Local shelters depend on donations to stay within their usually meager budgets. Before you pack up your trunk with items that you’re sure will help, take a look at our list of regular household bedding and other products that will make the biggest difference to your local shelter. A few of them you might not have even considered donating before.
Towels may not technically be bedding, but for an animal, they may be. These household cast-offs are like gold for shelters because they can be used in so many ways. Small dogs and cats used them as bedding and volunteers cut or rip them into pieces to be used as rags to clean animals, cages, and the occasional accident.
It doesn’t matter what kind of bed your blankets fit on, they’ll find new use at a shelter. Blankets, like towels, make wonderful bedding except they can be used for animals of all sizes. Fleece blankets are highly coveted for their soft, comfortable texture and ability to keep body temperatures up. For a shelter animal, a blanket of their own can make what space they have feel like a home.

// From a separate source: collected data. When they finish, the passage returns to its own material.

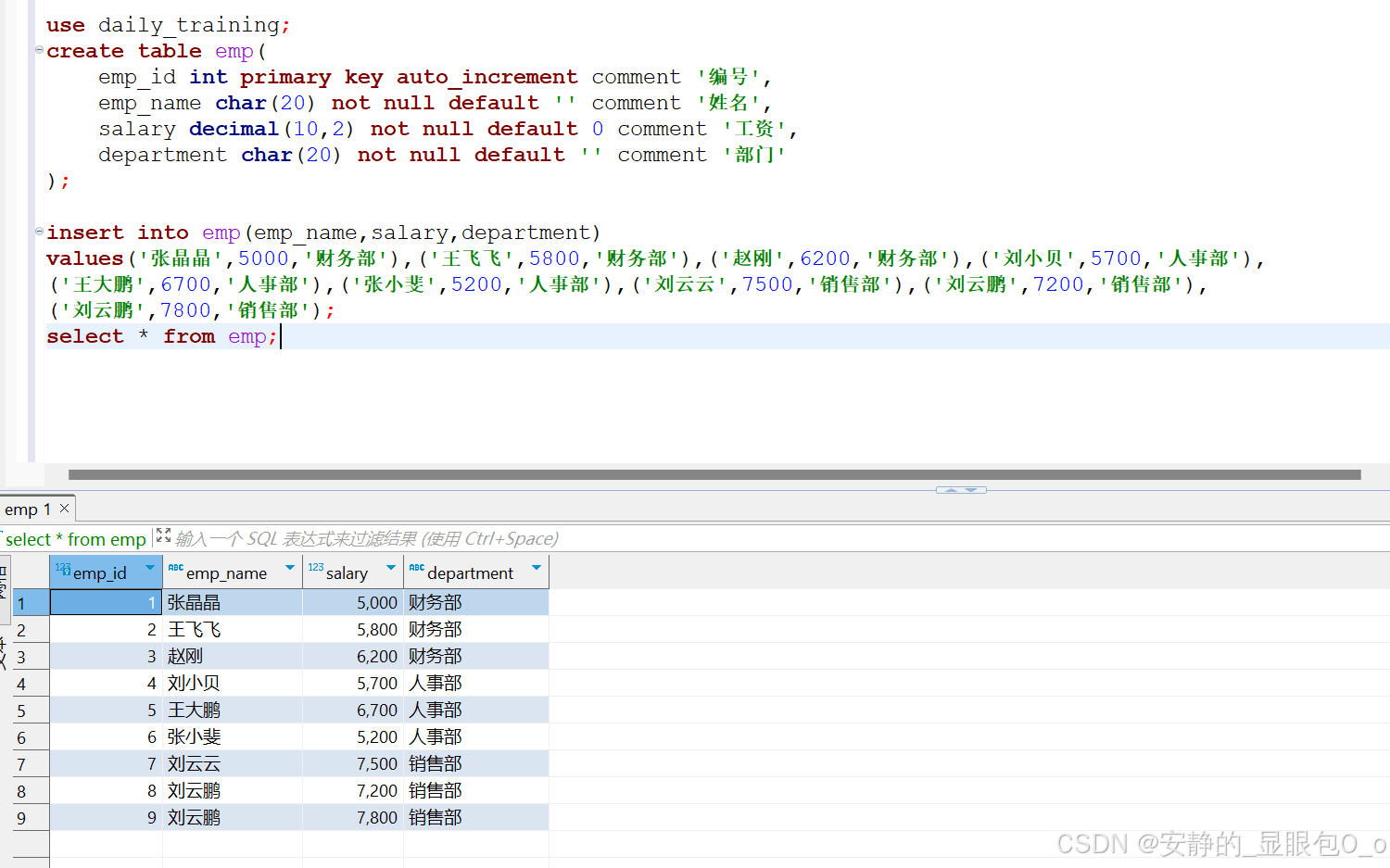
Task: Open the emp_id column dropdown arrow
Action: coord(150,568)
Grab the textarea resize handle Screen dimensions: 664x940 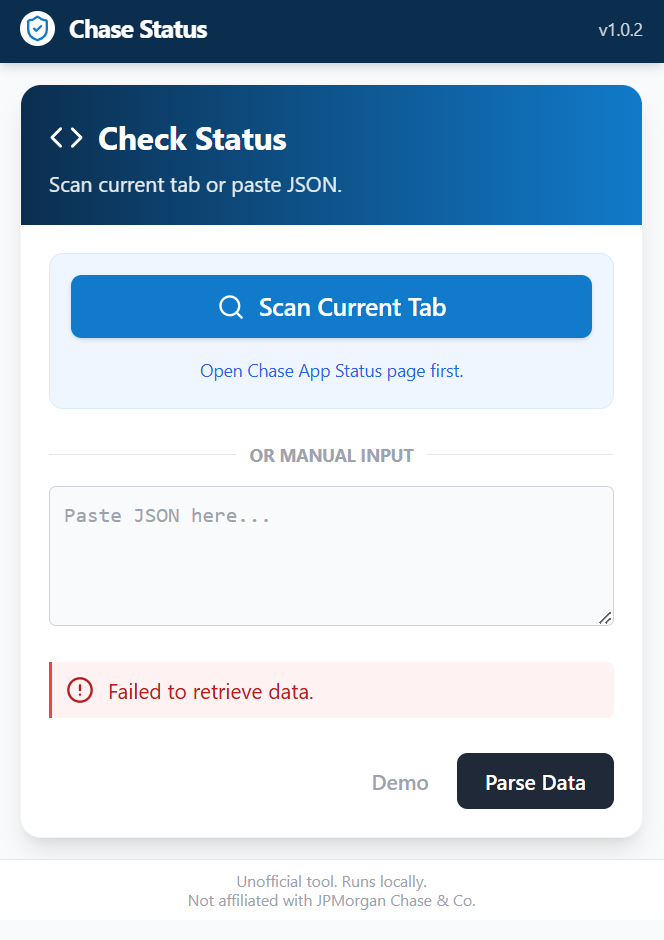coord(605,618)
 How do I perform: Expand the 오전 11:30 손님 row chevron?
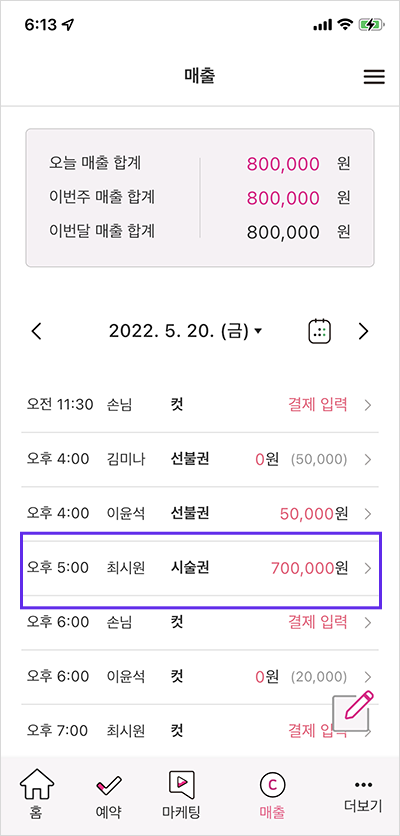pos(367,406)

3. Gently Used Pet Bedding
If your own pet’s bed is ready for an upgrade, his gently used bedding will work for a rescue animal. Animals of all sizes end up in shelters so the size of the bedding doesn’t matter. It just needs to be intact enough that the filling isn’t coming out, creating a potential choking hazard.
4. Heating Pads
Once you’re ready to replace your old heating pad, it can find new life at a shelter. Newborns and babies of all species can’t regulate their body temperatures as well as adults. Young animals may come to the shelter after their mothers have been killed or separated from them so they’re going to need the extra warmth their mother used to provide.
5. Non-Bedding Donations
Of course, shelters need far more than bedding. We’ve put together a few other suggestions for items you may have lying around the house:
- Extra/Used Pet Accessories:
Leashes, collars, sweaters, and coats can all be put to use. Like bedding, make sure there aren’t any tears that could make them dangerous for another animal.

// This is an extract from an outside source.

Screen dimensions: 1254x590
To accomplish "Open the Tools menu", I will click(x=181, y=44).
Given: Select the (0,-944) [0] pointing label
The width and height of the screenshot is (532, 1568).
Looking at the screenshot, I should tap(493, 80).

- Pet Food: OK, you’re not going to have unwanted pet food around, but why not buy one extra bag every few months and give it to the shelter? It will help them stay within their budget, and make you feel good knowing you’re helping hungry animals.
- Newspaper: Once those old newspapers start piling up, drop them off at a shelter where they’ll be used to line crates and cages. Newspapers quickly get used up so shelters are always in need.
- Office Supplies: This is another one you may not have thought of but volunteers have to print and fill out a lot of forms. Any extra office supplies can help keep the shelter within budget. The more money they save the more animals they can help.
Donations get used items out of your house and into the hands (or paws) of those who need them. While you can’t bring home every animal in the shelter, you can certainly help them on their journey to their forever home.